Ultimately I don’t mind the attempt to refine the pacing of a single encounter.  I was recently chatting with Bryan Salvatore about Demon Wars, and had a kind of Eureka moment when he told me:

The melee combat is designed to create natural climaxes around the 5th turn (give or take depending on the party and monsters); the magic system is therefore designed to tie into that by creating spectacular effects at around the same time – so a normal combat flow with no trickiness (use sparingly) has monsters out of balance and vulnerable at the exact moment when the biggest boom is coming.

This really helped me come to terms with the way balance works for monsters, which is radically different from how it works for players for precisely the reasons mentioned above.  I totally get it, and he’s right, it gives the combats this natural crescendo of action with exciting stuff happening at a predictable point in the fight.  This is actually pretty darn cool, and as GM I find I can now hook design of specific encounters into that very concept.

That said, what I really want is to have that same crescendo at a higher level of abstraction.  I want to design dungeons where the party has a series of encounters that are increasingly dramatic, leading up to some kind of climax with the central element of the dungeon.  For example, I want the players to have to fight some goblin patrols, and maybe a troll or two, before finally reaching the dragon’s den.  I want players to wade through multiple fights with mindless undead before reaching the Necromancer’s lair.  And I want players to take this into account when plotting their assault, to try and find ways to avoid the less consequential fights so they can bring the maximum fire power to bear in the final climax.

With complete recovery between encounters, we lose that moment of “sweet, this is what I was saving the fireball for.”  We lose tactics like mass invisibility or other stealth systems to infiltrate the enemy stronghold without alerting the guards.  We gain more moments of high dramatic action where the combat turns on a good die roll, but we lose the preliminary set-up where the players create a cockamamie plan together that gives the context to why that die roll matters so much.

Is it actually possible to architect crescendos in individual encounters without sacrificing adventure-level pacing?  Does the latter require attrition mechanics in player abilities, thereby ruining our ability to foresee the pacing of an individual encounter?  Honestly, I’m really not sure if there is a way to have our cake and eat it too.

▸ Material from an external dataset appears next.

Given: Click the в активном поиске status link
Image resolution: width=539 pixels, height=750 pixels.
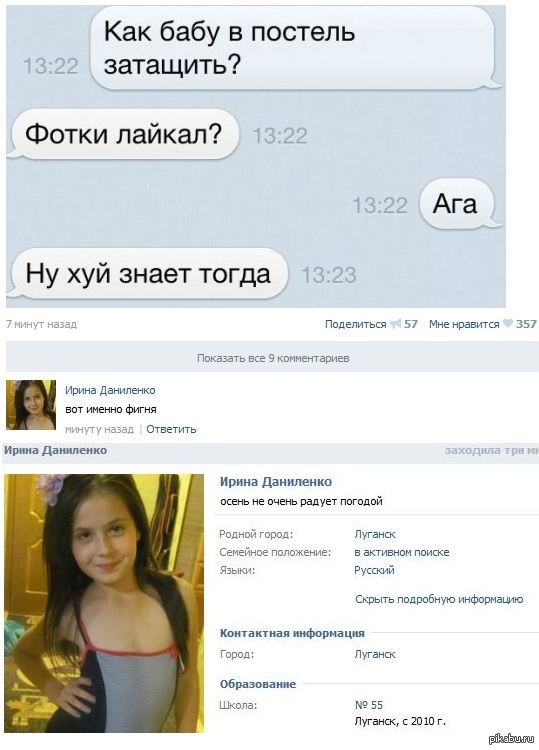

3 thoughts on “New vs. Old – The Focus of Pacing

  1. Related: I have a blog post coming up on natural healing through the ages. Executive summary: It was regularly, roughly doubled in each of the first six editions (OD&D, AD&D, B/X, 2E, 3E, 4E). So 4E/5E-style recovery is about 100 times what it was in OD&D. Pretty much like a Warner Brother cartoon.

  2. Personally, I think this issue runs into serious complications vis-a-vis the central game-design question, “What behavior(s) do you want the game to encourage?” Your thesis, if I’m reading it right, is that attrition mechanics might be better for per-session drama, and non-attrition or “complete recovery” mechanics better for per-encounter drama. I don’t think that’s so clear, because on a behavioral level attrition mechanics don’t always shake out the way we think.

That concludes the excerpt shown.